BEGIN Supplied information

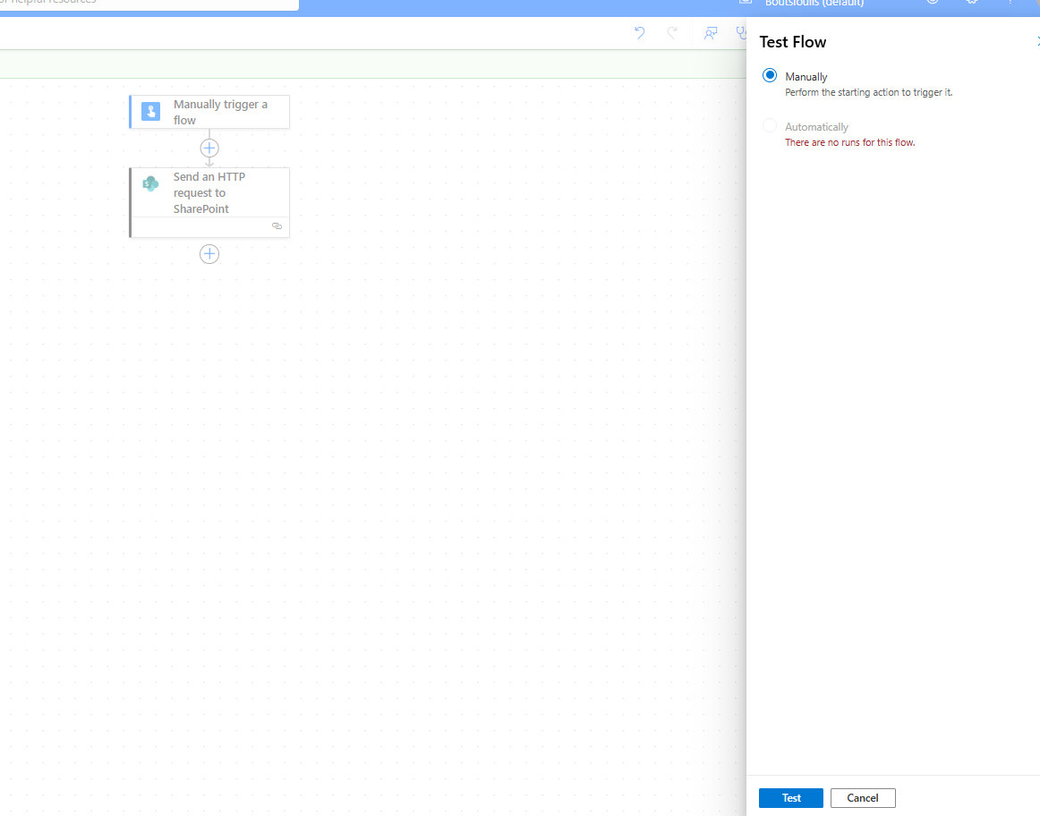Select the Automatically radio option
Image resolution: width=1040 pixels, height=816 pixels.
[770, 126]
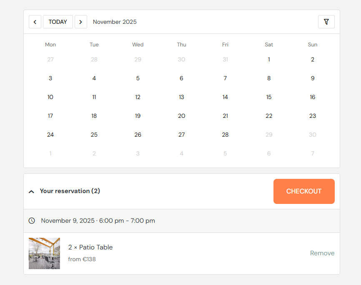Pick Saturday November 1
Screen dimensions: 361x285
(x=269, y=59)
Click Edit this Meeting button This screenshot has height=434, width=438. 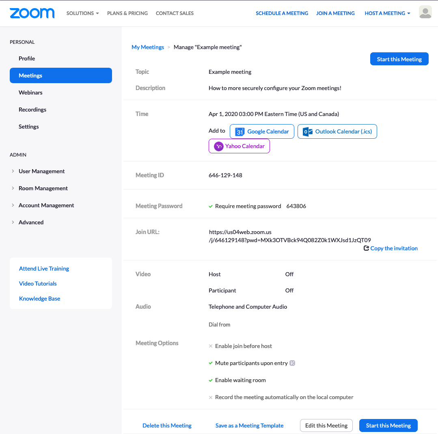click(326, 425)
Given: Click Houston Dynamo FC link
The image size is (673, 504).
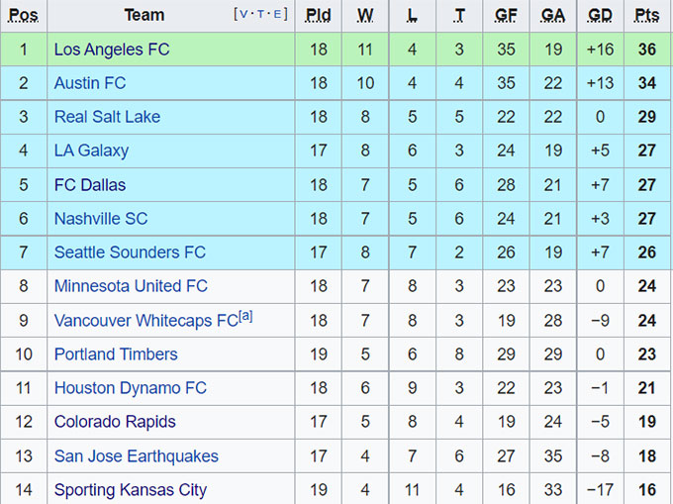Looking at the screenshot, I should coord(130,388).
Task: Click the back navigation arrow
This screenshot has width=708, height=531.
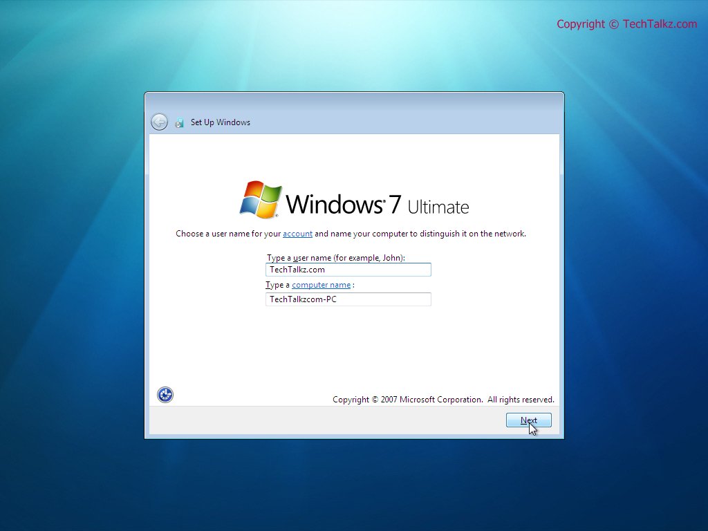Action: tap(159, 121)
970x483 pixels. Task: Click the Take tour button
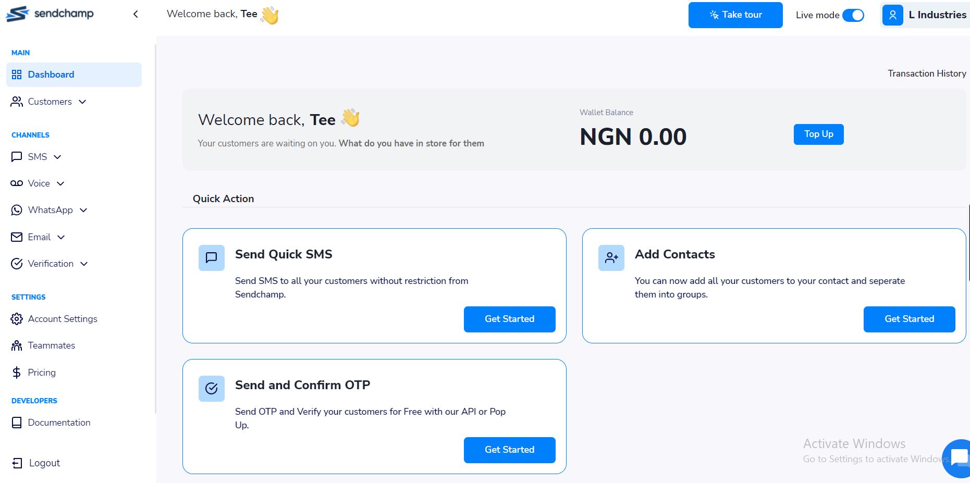click(735, 15)
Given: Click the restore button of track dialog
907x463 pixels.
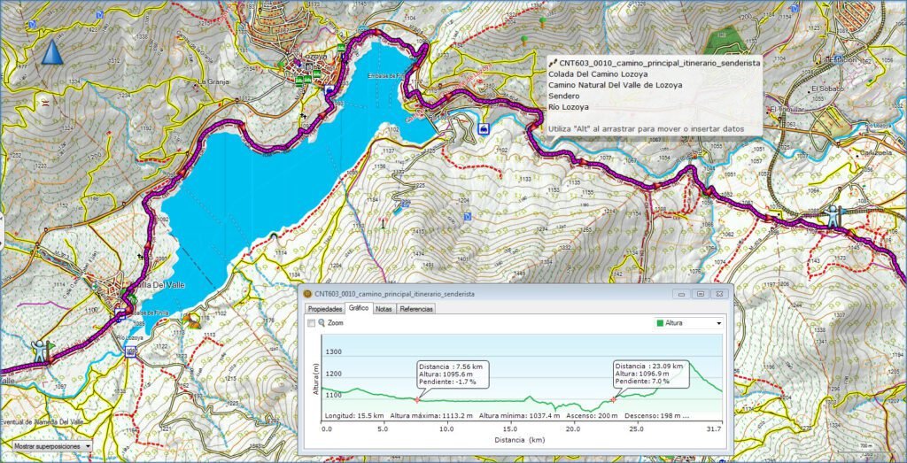Looking at the screenshot, I should click(700, 293).
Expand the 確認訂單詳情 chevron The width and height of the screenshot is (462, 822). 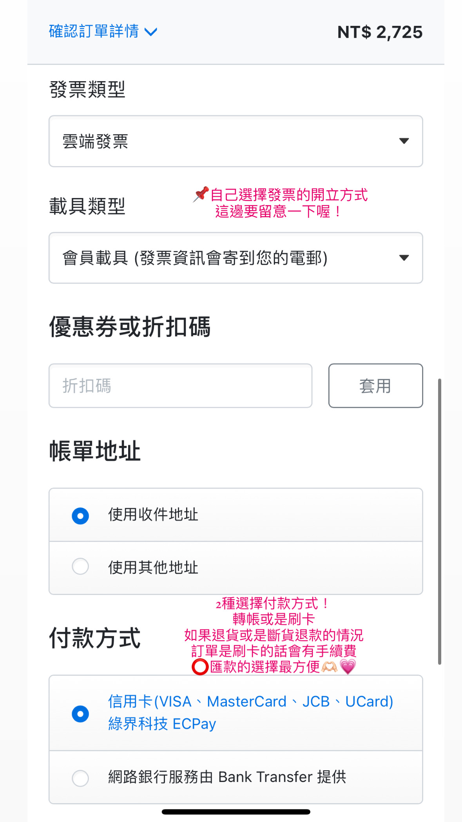click(151, 32)
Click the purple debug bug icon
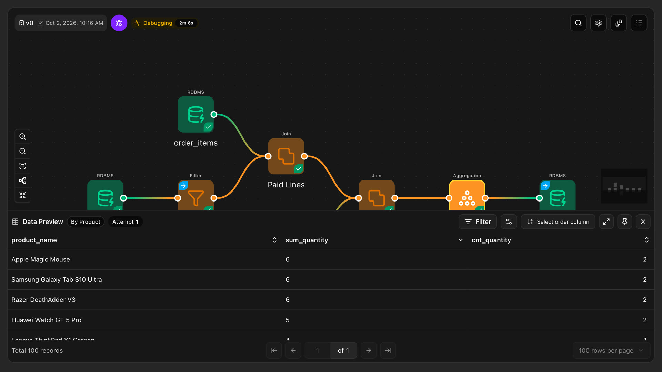The width and height of the screenshot is (662, 372). 119,23
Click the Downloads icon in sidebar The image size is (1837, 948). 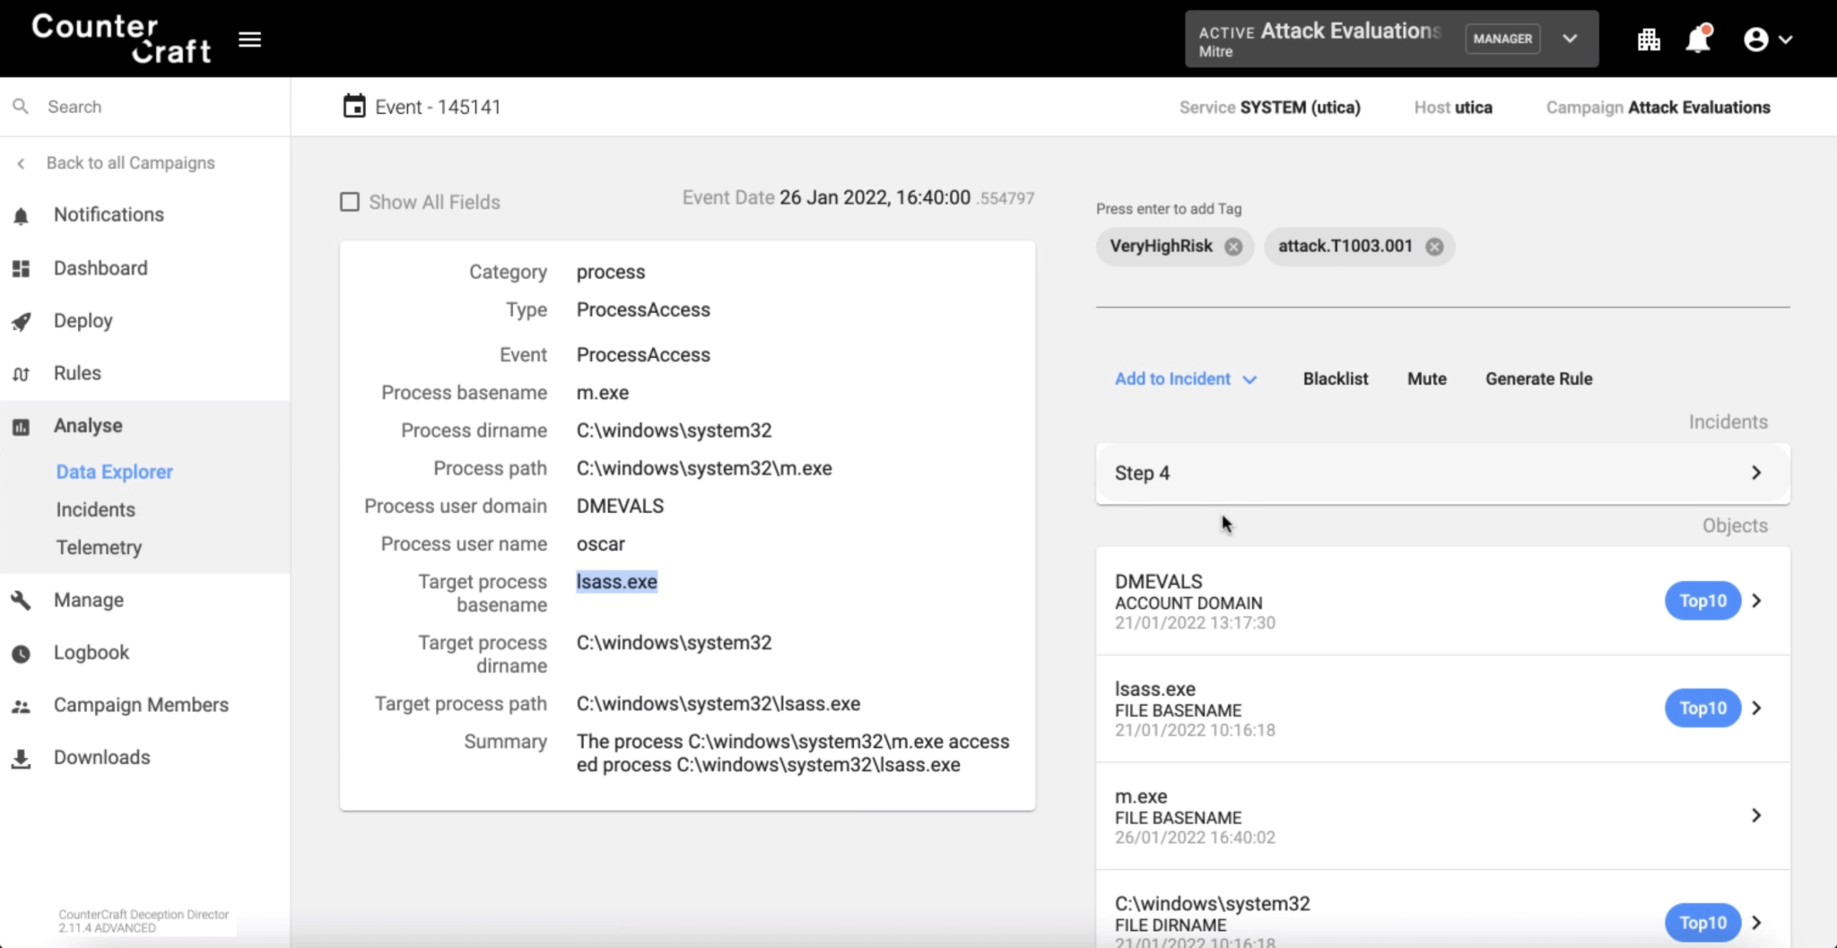pos(22,759)
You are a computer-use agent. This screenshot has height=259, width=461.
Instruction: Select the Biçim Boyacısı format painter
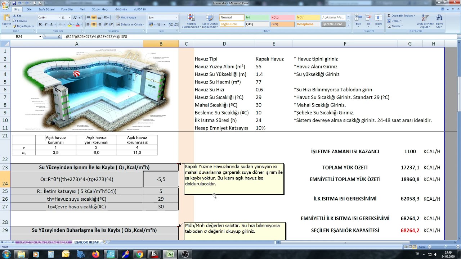(x=23, y=26)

END Supplied information

● **Assignment**: Pull every line containing "Given" out of the records.

● **Problem solution**:
Given: Click Houston Dynamo FC link
Given: Click the restore button of track dialog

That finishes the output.